Zeng Lin and Coauthors Robert Sweet from Lakehead University and Paul Anisef from York University examine the transitions from school to work for university students who have chosen liberal arts or vocational education in Canada.
The theoretical perspective employed in developing a model for labor market outcomes to university graduates relates to the work of Beck who argues that we now live in a "risk society" where school-work transitions are no longer linear. Transitions to work are more uncertain than in the past. In this study, the success of graduates school-to-work transitions are interpreted based on both structural (e.g., SES) and individual features (e.g., personal efforts). Within this framework of 'structured individualism', the balance between personal and structural influences on career building is explored. While considerable research has been conducted in Europe on the individualization hypothesis, there have been relatively few applications to American post-secondary education, especially in relationship to the debate of liberal arts or vocational education in higher learning.

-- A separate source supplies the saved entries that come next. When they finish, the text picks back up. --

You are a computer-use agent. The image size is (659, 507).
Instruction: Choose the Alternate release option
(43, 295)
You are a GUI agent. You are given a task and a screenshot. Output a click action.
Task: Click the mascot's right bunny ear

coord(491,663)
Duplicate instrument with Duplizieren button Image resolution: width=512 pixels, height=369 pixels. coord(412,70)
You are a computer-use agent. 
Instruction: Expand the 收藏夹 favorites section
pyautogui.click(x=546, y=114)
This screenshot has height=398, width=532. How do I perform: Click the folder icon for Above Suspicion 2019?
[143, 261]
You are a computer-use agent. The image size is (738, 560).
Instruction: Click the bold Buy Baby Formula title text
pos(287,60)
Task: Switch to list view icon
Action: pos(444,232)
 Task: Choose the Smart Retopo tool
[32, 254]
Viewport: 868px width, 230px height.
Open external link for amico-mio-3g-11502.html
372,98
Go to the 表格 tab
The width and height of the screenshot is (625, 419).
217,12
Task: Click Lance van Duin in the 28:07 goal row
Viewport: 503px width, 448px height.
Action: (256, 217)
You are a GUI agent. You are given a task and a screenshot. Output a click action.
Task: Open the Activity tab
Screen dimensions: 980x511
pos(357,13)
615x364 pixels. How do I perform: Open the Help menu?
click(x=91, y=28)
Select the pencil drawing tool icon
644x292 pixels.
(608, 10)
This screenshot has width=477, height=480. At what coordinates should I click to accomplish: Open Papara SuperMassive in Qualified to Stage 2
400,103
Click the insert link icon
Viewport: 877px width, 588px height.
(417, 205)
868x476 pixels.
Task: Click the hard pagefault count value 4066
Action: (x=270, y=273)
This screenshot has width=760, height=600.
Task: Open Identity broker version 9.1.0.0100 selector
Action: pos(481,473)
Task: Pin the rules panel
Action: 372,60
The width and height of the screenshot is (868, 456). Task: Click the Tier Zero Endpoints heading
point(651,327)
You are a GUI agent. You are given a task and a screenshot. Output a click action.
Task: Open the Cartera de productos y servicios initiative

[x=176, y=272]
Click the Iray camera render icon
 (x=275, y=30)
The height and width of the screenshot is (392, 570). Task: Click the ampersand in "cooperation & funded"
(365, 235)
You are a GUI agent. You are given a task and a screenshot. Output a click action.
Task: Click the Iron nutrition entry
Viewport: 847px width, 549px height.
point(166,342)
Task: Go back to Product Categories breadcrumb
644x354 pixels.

Data for this study come from the National Graduate Survey, a nationally representative survey in Canada. Factor analyses were used to examine two major dependent variables: labor market outcomes and employability skills. These two dependent variables were separately regressed (linear regression) on gender, SES, age, ethnicity and fields of study. The research shows clear evidence that the labor market favors vocational over liberal arts graduates with regard to employment status, income, job security and continuity, and job satisfaction. In all instances, vocational graduates enjoy significantly greater labor market returns than liberal arts education graduates. However, what we found was a surprising lack of difference between liberal arts and vocational graduates in their employability skills (e.g., writing, speaking, decision-making, critical thinking and cooperative working). Employers were nevertheless more likely to utilize employability skills from vocational rather than liberal arts graduates. The equal employability skills and unequal labor market outcomes challenge the core values of higher learning.
The editor of Higher Education Policy describes that the research touches one of core issues of higher education in North America, which is closely related to the tension between liberal and vocational education. The similar employability skills and different labor market outcomes reflect a biased cultural orientation against a broad knowledge-based higher education. The research results call for an embedded liberal arts education, which reconciles liberal arts and vocational education in the stage of mass postsecondary education. The new proposed policy will make relatively equal returns between liberal arts and vocational graduates, which will eventually make higher education more sustainable and healthy in Canada.
Beck, U. (1992). Risk Society: Towards a New Modernity. London: Sage Publication.
Lin, Z., Sweet, R., Anisef, P. (2003). Consequences and Policy Implications for University Students Who Have Chosen Liberal or Vocational Education in Canada: Labor Market Outcomes and Employability Skills. Higher Education Policy, 2003, Vol. 16, pp 55-85.